I pause before I get in, my hand tightening briefly on the door frame. And under my breath, so softly I am not sure even God hears it, I mutter a prayer in Italian.

For victory, yes, but also for survival. Because I’m learning that there are some things I can’t live without. And my husband has, the clever bastard, crept to the top of that list.

Giovanni glances back at me, eyebrow lifting. “Dragunnida?”

I force a smile I do not fully feel. Choose to bask in the endearment he hasn’t used in a while. “I’m good. Promise.”

He studies me for a long beat, then nods once, as if he understands anyway. As if he always understands.

And when the car door closes, sealing me inside Dragoni territory and Dragoni fate, I realise déjà vu does not frighten me anymore.

It only reminds me that I have lived through it before.
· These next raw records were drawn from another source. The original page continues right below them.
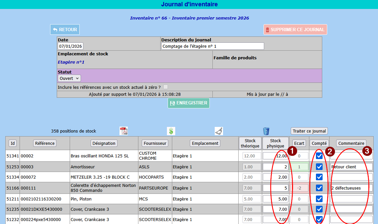
Task: Click the green dollar sign icon
Action: (171, 131)
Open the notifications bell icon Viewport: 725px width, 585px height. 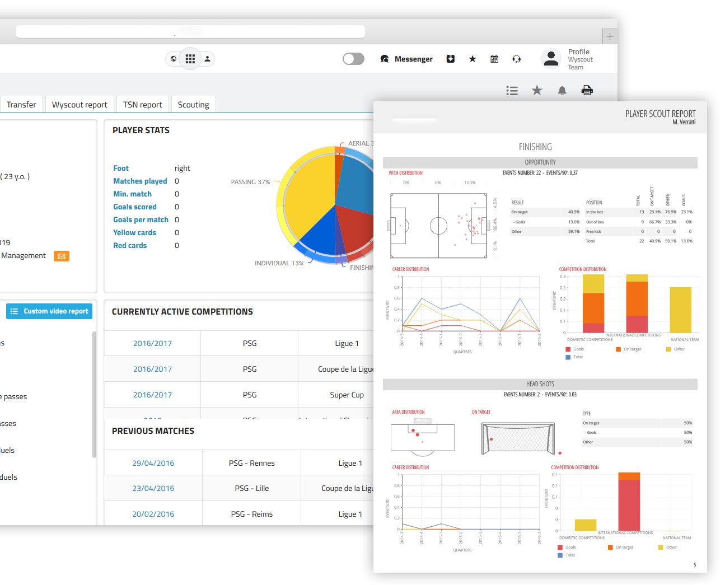[562, 90]
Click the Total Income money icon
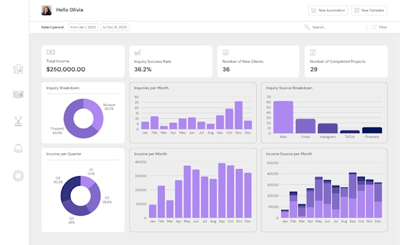Viewport: 408px width, 245px height. (51, 53)
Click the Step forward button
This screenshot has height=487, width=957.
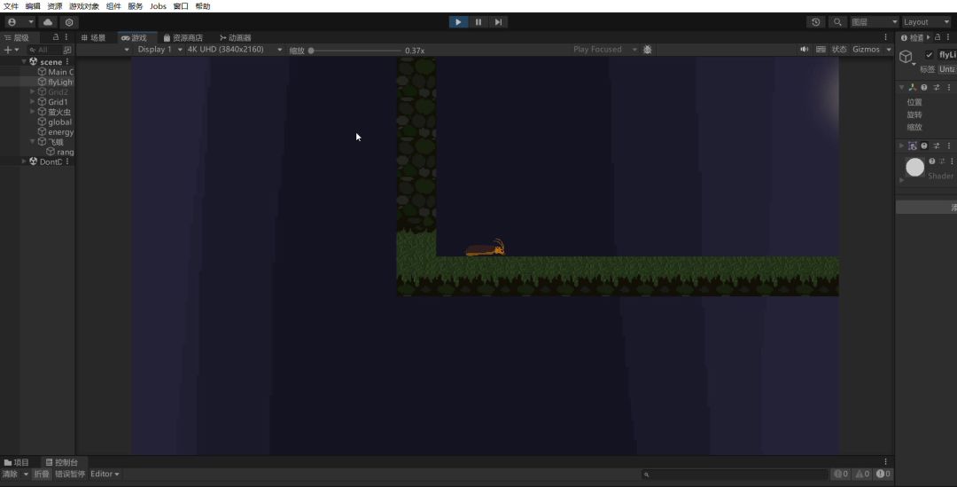click(499, 22)
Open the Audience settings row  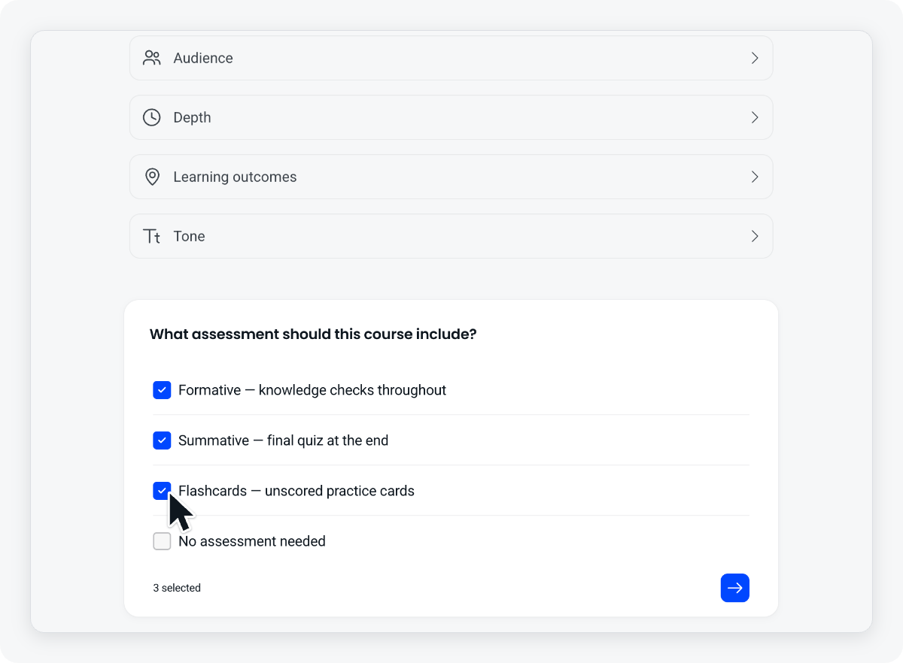(x=452, y=58)
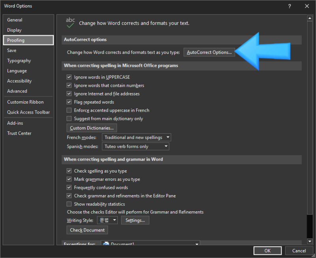Uncheck Mark grammar errors as you type
The width and height of the screenshot is (316, 258).
[x=69, y=179]
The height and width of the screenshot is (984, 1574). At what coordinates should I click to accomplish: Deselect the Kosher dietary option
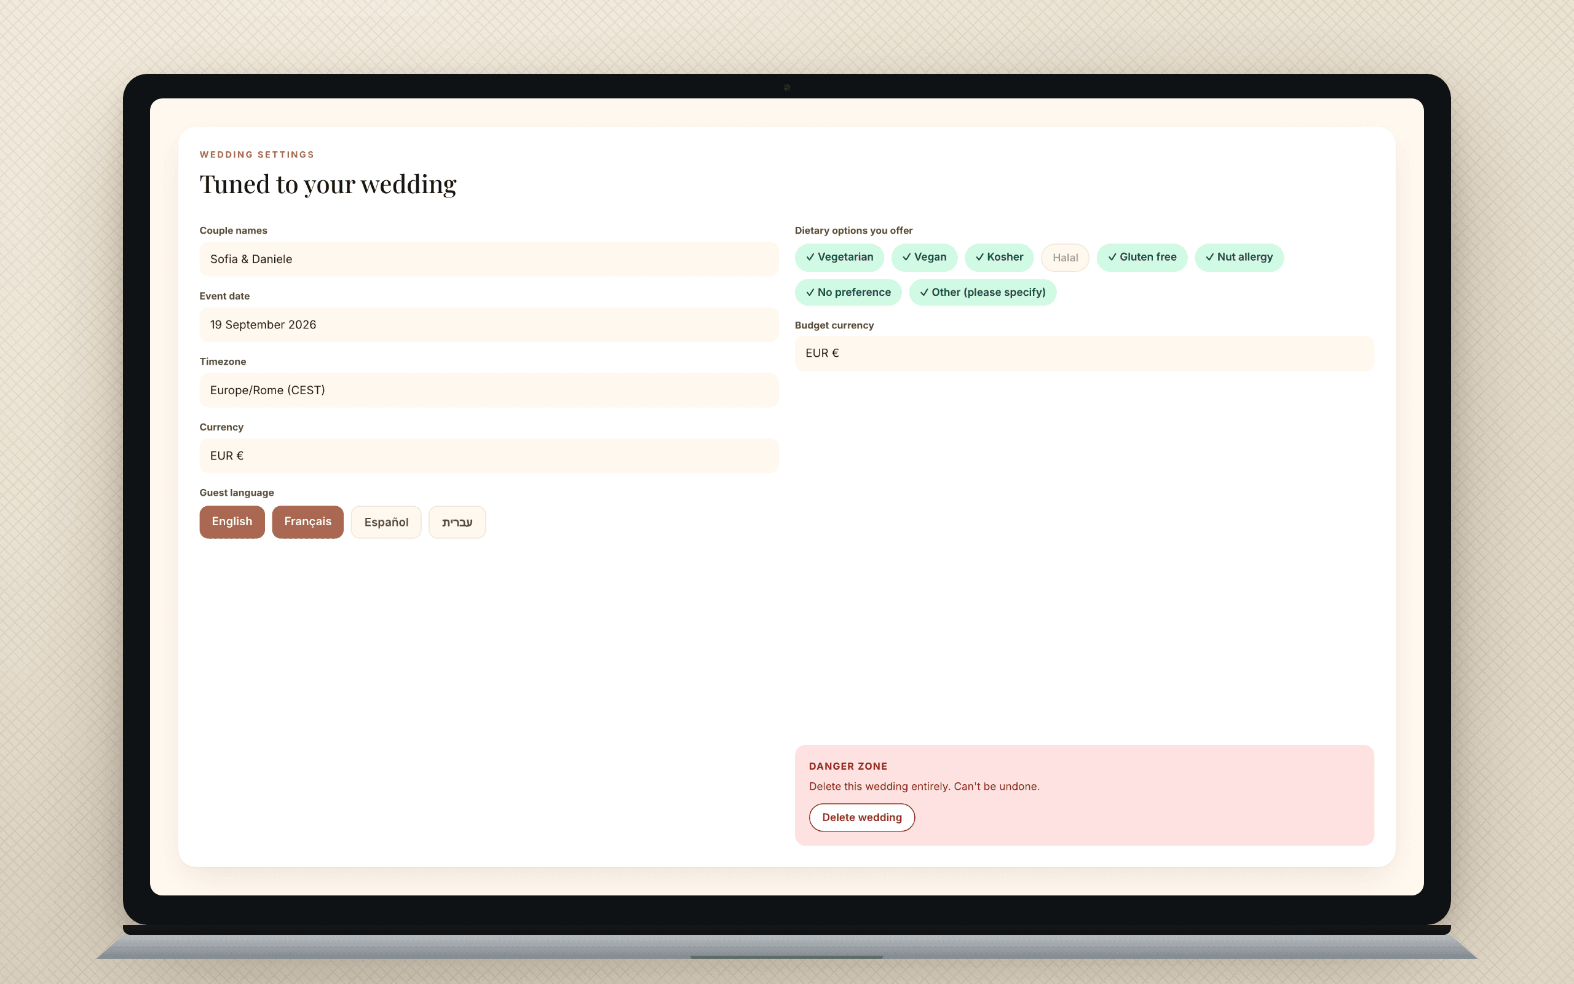pyautogui.click(x=998, y=257)
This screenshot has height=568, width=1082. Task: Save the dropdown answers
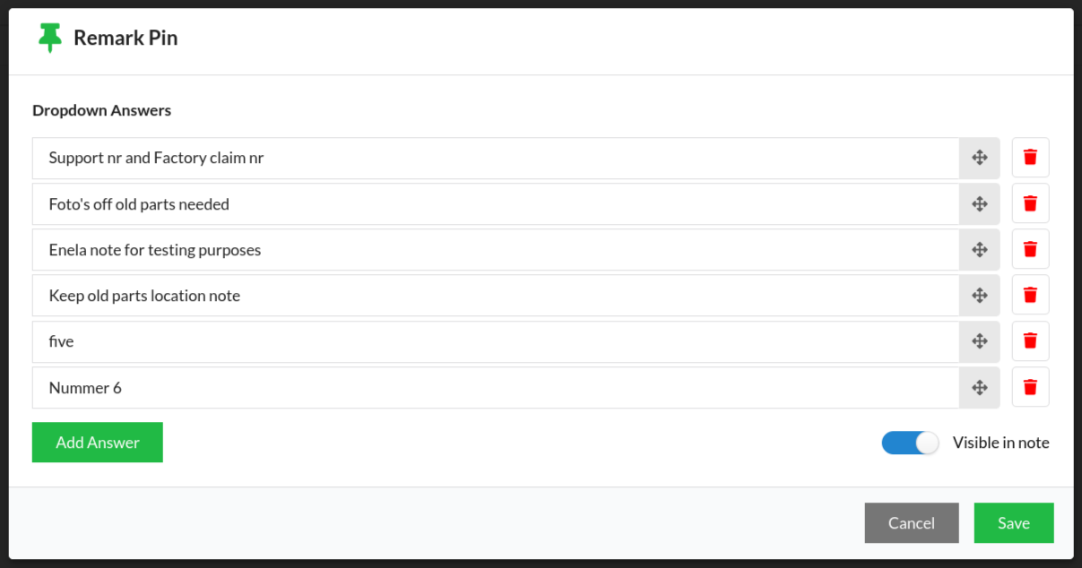coord(1013,523)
And that this time, I will not be ornamental.

This time, I will be seen.

The room is built to intimidate.

That is my first clear thought as Giovanni and I are ushered inside, past security layers that are older than law and quieter than conscience, into a space designed to remind every man in it that power predates him and will outlive him if he missteps.

Giovanni gave me the Cliff Notes so I know La Fratellanza Nera has always preferred places like this. Thick walls with very few, if any, windows. History pressed into stone and leather and the kind of furniture that does not creak because it was never meant to accommodate hesitation.

They rise when Giovanni enters.

Not all of them. Not immediately.

A few stand out of reflex. A few because they know better. A few remain seated on purpose, eyes sharp, mouths faintly amused, testing him with false indifference.

Giovanni doesn’t slow.

He does not acknowledge the hesitation. He walks as if the room belongs to him already, as if the delay is nothing more than an inconvenience that will be corrected in due course.

His hand closes around mine without looking, a warm, steady pressure that anchors me without asking for permission.

That, I realise, is the first message.

I’m not three steps behind him like some biddable wife. And I’m not beside him by accident. I’m here because he wants me here, at his right hand.

We take our seats.

The head of the table is already occupied, of course.

La Fratellanza Nera does not yield space easily, and Giovanni does not ask for it. He sits where he chooses, at an angle that forces the men across from him to turn slightly, to adjust themselves to his presence.

Small things matter in rooms like this.

The air tightens as the doors close.

Someone clears his throat.

Another man smirks.

His gaze flicks to me, slow and assessing, and I feel the deliberate weight of it as he looks me over with open dismissal, as if I am an accessory Giovanni has brought to provoke reaction rather than a person with a pulse.

My husband notices. I know he does because his fingers tighten around mine just enough to be felt.

The man speaks before anyone else can stop him. “So,” he says, tone light, almost conversational, “this is her.”